EXERCISE AIM –
When you respond, restate each record exactly as it is given.

DATASET CONTENT –
######
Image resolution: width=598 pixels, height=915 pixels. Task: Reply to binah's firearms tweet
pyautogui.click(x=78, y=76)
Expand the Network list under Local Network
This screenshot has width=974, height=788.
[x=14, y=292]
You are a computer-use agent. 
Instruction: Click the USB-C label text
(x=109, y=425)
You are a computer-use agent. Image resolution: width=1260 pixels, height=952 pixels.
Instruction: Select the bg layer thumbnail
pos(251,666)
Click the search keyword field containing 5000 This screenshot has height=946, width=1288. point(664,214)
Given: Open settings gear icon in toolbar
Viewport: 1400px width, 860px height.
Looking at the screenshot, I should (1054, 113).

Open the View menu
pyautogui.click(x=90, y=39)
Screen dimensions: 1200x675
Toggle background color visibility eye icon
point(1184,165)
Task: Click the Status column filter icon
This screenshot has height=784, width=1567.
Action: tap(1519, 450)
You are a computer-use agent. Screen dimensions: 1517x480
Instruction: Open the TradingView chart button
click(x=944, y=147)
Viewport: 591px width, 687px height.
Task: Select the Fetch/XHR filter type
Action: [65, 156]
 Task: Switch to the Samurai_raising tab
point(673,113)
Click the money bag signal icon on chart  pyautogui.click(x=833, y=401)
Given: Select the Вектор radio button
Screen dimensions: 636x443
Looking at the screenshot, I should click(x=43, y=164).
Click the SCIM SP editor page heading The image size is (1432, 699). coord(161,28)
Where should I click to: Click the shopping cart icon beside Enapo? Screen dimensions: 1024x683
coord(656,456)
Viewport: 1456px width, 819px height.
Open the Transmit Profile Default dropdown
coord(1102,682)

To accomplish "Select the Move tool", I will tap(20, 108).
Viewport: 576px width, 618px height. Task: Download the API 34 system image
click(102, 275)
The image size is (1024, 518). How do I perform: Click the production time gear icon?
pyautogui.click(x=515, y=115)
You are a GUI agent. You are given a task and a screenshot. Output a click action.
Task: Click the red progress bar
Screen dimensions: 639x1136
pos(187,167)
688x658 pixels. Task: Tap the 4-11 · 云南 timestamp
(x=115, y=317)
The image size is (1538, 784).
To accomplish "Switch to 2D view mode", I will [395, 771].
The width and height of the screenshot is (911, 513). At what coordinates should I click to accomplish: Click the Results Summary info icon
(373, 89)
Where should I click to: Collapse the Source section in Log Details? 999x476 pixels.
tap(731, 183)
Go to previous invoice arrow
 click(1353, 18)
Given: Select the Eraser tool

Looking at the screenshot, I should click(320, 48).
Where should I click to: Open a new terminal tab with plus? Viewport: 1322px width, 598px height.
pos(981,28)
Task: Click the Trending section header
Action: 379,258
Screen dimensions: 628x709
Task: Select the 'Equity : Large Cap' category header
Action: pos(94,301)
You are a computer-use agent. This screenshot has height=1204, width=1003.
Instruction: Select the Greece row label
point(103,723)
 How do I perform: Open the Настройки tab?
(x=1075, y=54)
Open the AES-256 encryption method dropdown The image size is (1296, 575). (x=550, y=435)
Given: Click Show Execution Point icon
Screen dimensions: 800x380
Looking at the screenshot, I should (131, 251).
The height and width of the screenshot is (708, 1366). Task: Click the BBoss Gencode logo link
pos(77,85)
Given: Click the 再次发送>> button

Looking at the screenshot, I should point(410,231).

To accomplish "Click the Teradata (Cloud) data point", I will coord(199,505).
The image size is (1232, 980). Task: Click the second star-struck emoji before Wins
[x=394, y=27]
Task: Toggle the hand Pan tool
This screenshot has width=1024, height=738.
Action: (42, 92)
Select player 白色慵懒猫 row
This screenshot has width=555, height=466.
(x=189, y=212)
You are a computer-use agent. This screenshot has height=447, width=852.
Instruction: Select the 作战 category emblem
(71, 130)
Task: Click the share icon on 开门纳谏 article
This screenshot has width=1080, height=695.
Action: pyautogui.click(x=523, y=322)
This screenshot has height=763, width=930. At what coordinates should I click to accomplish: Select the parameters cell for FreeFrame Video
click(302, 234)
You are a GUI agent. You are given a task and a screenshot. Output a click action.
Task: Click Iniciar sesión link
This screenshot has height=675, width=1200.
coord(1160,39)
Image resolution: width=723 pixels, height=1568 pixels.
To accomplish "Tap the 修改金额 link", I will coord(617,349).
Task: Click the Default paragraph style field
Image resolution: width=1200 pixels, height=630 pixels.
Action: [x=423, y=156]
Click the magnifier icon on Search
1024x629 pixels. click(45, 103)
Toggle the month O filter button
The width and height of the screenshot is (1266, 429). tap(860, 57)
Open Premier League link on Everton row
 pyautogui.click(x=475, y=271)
######
RESULT FOR THIS TASK –
Image resolution: width=598 pixels, height=915 pixels. Task: Reply to binah's firearms tweet
pyautogui.click(x=78, y=76)
Expand the Network list under Local Network
This screenshot has width=974, height=788.
[x=14, y=292]
You are a computer-use agent. 
Instruction: Click the USB-C label text
(x=109, y=425)
You are a computer-use agent. Image resolution: width=1260 pixels, height=952 pixels.
Instruction: Select the bg layer thumbnail
pos(251,666)
Click the search keyword field containing 5000 This screenshot has height=946, width=1288. point(664,214)
Given: Open settings gear icon in toolbar
Viewport: 1400px width, 860px height.
Looking at the screenshot, I should (1054, 113).

Open the View menu
pyautogui.click(x=90, y=39)
Screen dimensions: 1200x675
Toggle background color visibility eye icon
point(1184,165)
Task: Click the Status column filter icon
This screenshot has height=784, width=1567.
Action: tap(1519, 450)
You are a computer-use agent. Screen dimensions: 1517x480
Instruction: Open the TradingView chart button
click(x=944, y=147)
Viewport: 591px width, 687px height.
Task: Select the Fetch/XHR filter type
Action: [65, 156]
 Task: Switch to the Samurai_raising tab
point(673,113)
Click the money bag signal icon on chart  pyautogui.click(x=833, y=401)
Given: Select the Вектор radio button
Screen dimensions: 636x443
Looking at the screenshot, I should click(x=43, y=164).
Click the SCIM SP editor page heading The image size is (1432, 699). coord(161,28)
Where should I click to: Click the shopping cart icon beside Enapo? Screen dimensions: 1024x683
coord(656,456)
Viewport: 1456px width, 819px height.
Open the Transmit Profile Default dropdown
coord(1102,682)

To accomplish "Select the Move tool", I will tap(20, 108).
Viewport: 576px width, 618px height. Task: Download the API 34 system image
click(102, 275)
The image size is (1024, 518). How do I perform: Click the production time gear icon?
pyautogui.click(x=515, y=115)
You are a GUI agent. You are given a task and a screenshot. Output a click action.
Task: Click the red progress bar
Screen dimensions: 639x1136
pos(187,167)
688x658 pixels. Task: Tap the 4-11 · 云南 timestamp
(x=115, y=317)
The image size is (1538, 784).
To accomplish "Switch to 2D view mode", I will [395, 771].
The width and height of the screenshot is (911, 513). At what coordinates should I click to accomplish: Click the Results Summary info icon
(373, 89)
Where should I click to: Collapse the Source section in Log Details? 999x476 pixels.
tap(731, 183)
Go to previous invoice arrow
 click(1353, 18)
Given: Select the Eraser tool

Looking at the screenshot, I should click(320, 48).
Where should I click to: Open a new terminal tab with plus? Viewport: 1322px width, 598px height.
pos(981,28)
Task: Click the Trending section header
Action: 379,258
Screen dimensions: 628x709
Task: Select the 'Equity : Large Cap' category header
Action: pos(94,301)
You are a computer-use agent. This screenshot has height=1204, width=1003.
Instruction: Select the Greece row label
point(103,723)
 How do I perform: Open the Настройки tab?
(x=1075, y=54)
Open the AES-256 encryption method dropdown The image size is (1296, 575). (x=550, y=435)
Given: Click Show Execution Point icon
Screen dimensions: 800x380
Looking at the screenshot, I should (131, 251).
The height and width of the screenshot is (708, 1366). Task: Click the BBoss Gencode logo link
pos(77,85)
Given: Click the 再次发送>> button

Looking at the screenshot, I should point(410,231).

To accomplish "Click the Teradata (Cloud) data point", I will coord(199,505).
The image size is (1232, 980). Task: Click the second star-struck emoji before Wins
[x=394, y=27]
Task: Toggle the hand Pan tool
This screenshot has width=1024, height=738.
Action: (42, 92)
Select player 白色慵懒猫 row
This screenshot has width=555, height=466.
(x=189, y=212)
You are a computer-use agent. This screenshot has height=447, width=852.
Instruction: Select the 作战 category emblem
(71, 130)
Task: Click the share icon on 开门纳谏 article
This screenshot has width=1080, height=695.
Action: pyautogui.click(x=523, y=322)
This screenshot has height=763, width=930. At what coordinates should I click to accomplish: Select the parameters cell for FreeFrame Video
click(302, 234)
You are a GUI agent. You are given a task and a screenshot. Output a click action.
Task: Click Iniciar sesión link
This screenshot has height=675, width=1200.
coord(1160,39)
Image resolution: width=723 pixels, height=1568 pixels.
To accomplish "Tap the 修改金额 link", I will coord(617,349).
Task: Click the Default paragraph style field
Image resolution: width=1200 pixels, height=630 pixels.
Action: [x=423, y=156]
Click the magnifier icon on Search
1024x629 pixels. click(45, 103)
Toggle the month O filter button
The width and height of the screenshot is (1266, 429). tap(860, 57)
Open Premier League link on Everton row
 pyautogui.click(x=475, y=271)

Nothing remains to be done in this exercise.